Les participants à la réunion ont aussi évoqué les conséquences d’un passage au "stade 3" jugé inéluctable, jeudi, par le professeur Jean-François Delfraissy, spécialiste des maladies infectieuses. Ce stade prévu par le plan national de lutte pandémie grippale de 2011 vise non plus à "freiner la propagation du virus" (comme c’est le cas du stade 2 actuel) mais à "atténuer les effets de la vague épidémique", tout d’abord en évitant la saturation du système de santé et en instaurant des "mesures barrières" pour éviter la contagion. Ces dernières seront mises en place de manière progressive et au cas par cas, sachant qu’elles auront un impact direct sur la vie quotidienne : suspension éventuelle de certains transports en commun, restrictions des grands rassemblements (ce qui est déjà le cas pour les rassemblements en milieu confiné de plus de 5.000 personnes) et des activités collectives, fermetures de classe ou d’écoles de manière isolée (comme actuellement) voire au niveau territorial ou national, selon la gravité… Mais pour les autorités françaises, il s’agit d’éviter autant que possible les mesures de confinement total, comme en Italie, où il a été décidé de fermer toutes les écoles et universités jusqu’au 15 mars. À cet égard, État et régions entendent "coopérer sur la diffusion et le déploiement de bonnes pratiques pour assurer la continuité de l’activité économique et prévenir tout blocage généralisé du pays (télétravail, télémédecine, enseignement à distance), en cas d’aggravation de la crise sanitaire".
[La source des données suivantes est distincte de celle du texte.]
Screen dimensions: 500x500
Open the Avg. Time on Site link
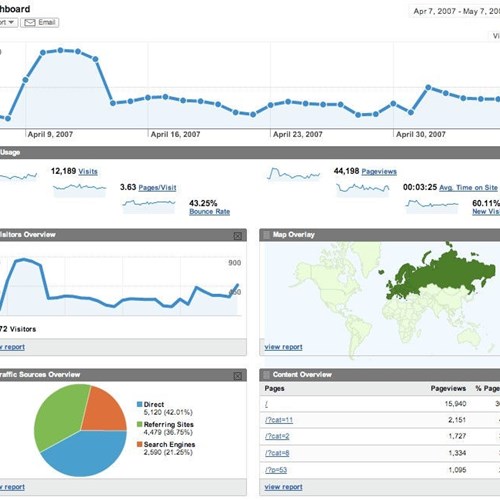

Ce rapprochement entre les services de Bercy et les régions n’empêchent pas ces dernières de prendre leurs propres initiatives. Ainsi de la région Grand Est qui a décidé de débloquer une enveloppe de 15 millions d’euros pour mettre en place un "prêt rebond" à effet immédiat, "pour soutenir les entreprises en difficultés conjoncturelles" liées à la crise. La région voit plus loin et a également décidé de lancer un "Pacte de relocalisation" pour "encourager, aider et accompagner les entreprises qui souhaitent rapatrier une partie de leur chaîne d’approvisionnement en région, en France ou en Europe plutôt qu’en Asie". C’est également le sens du message que Bruno Le Maire entend faire passer dans le cadre du "pacte productif". À toute chose, malheur peut être bon.